Panpisut, P, Liaqat, S, Zacharaki, E, Xia, W, Petridis, H, Young, AM
PloS one. 2016;(10):e0164653
Abstract
PURPOSE This study developed light cured dental composites with added monocalcium phosphate monohydrate (MCPM), tristrontium phosphate (TSrP) and antimicrobial polylysine (PLS). The aim was to produce composites that have enhanced water sorption induced expansion, can promote apatite precipitation and release polylysine. MATERIALS AND METHODS Experimental composite formulations consisted of light activated dimethacrylate monomers combined with 80 wt% powder. The powder phase contained a dental glass with and without PLS (2.5 wt%) and/or reactive phosphate fillers (15 wt% TSrP and 10 wt% MCPM). The commercial composite, Z250, was used as a control. Monomer conversion and calculated polymerization shrinkage were assessed using FTIR. Subsequent mass or volume changes in water versus simulated body fluid (SBF) were quantified using gravimetric studies. These were used, along with Raman and SEM, to assess apatite precipitation on the composite surface. PLS release was determined using UV spectroscopy. Furthermore, biaxial flexural strengths after 24 hours of SBF immersion were obtained. RESULTS Monomer conversion of the composites decreased upon the addition of phosphate fillers (from 76 to 64%) but was always higher than that of Z250 (54%).
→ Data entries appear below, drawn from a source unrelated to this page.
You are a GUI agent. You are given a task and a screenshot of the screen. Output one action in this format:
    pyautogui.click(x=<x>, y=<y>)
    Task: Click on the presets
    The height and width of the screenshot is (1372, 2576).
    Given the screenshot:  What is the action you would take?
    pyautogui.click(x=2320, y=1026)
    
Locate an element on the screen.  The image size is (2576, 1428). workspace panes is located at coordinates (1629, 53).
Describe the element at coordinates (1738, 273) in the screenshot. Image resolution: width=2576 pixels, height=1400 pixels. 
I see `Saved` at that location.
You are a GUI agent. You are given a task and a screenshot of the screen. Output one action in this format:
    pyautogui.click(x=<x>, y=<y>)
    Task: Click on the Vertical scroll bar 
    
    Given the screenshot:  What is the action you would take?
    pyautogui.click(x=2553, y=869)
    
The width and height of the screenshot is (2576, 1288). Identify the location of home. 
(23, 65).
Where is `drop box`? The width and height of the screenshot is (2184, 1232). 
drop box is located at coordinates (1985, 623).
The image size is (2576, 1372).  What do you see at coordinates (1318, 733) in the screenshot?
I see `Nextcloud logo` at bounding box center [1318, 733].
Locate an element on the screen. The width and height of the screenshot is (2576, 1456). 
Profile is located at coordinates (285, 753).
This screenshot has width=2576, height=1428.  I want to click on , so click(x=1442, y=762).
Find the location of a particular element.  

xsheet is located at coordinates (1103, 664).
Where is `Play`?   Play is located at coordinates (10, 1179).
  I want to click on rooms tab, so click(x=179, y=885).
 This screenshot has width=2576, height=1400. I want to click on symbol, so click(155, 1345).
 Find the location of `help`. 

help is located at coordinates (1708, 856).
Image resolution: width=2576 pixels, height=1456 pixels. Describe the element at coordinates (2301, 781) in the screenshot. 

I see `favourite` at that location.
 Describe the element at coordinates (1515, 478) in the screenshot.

Phosphate addition increased water sorption induced expansion from 2 to 4% helping to balance the calculated polymerization shrinkage of ~ 3.4%. Phosphate addition promoted apatite precipitation from SBF. Polylysine increased the apatite layer thickness from ~ 10 to 20 μm after 4 weeks. The novel composites showed a burst release of PLS (3.7%) followed by diffusion-controlled release irrespective of phosphate addition. PLS and phosphates decreased strength from 154 MPa on average by 17% and 18%, respectively. All formulations, however, had greater strength than the ISO 4049 requirement of > 80 MPa. CONCLUSION The addition of MCPM with TSrP promoted hygroscopic expansion, and apatite formation. These properties are expected to help compensate polymerization shrinkage and help remineralize demineralized dentin. Polylysine can be released from the composites at early time. This may kill residual bacteria.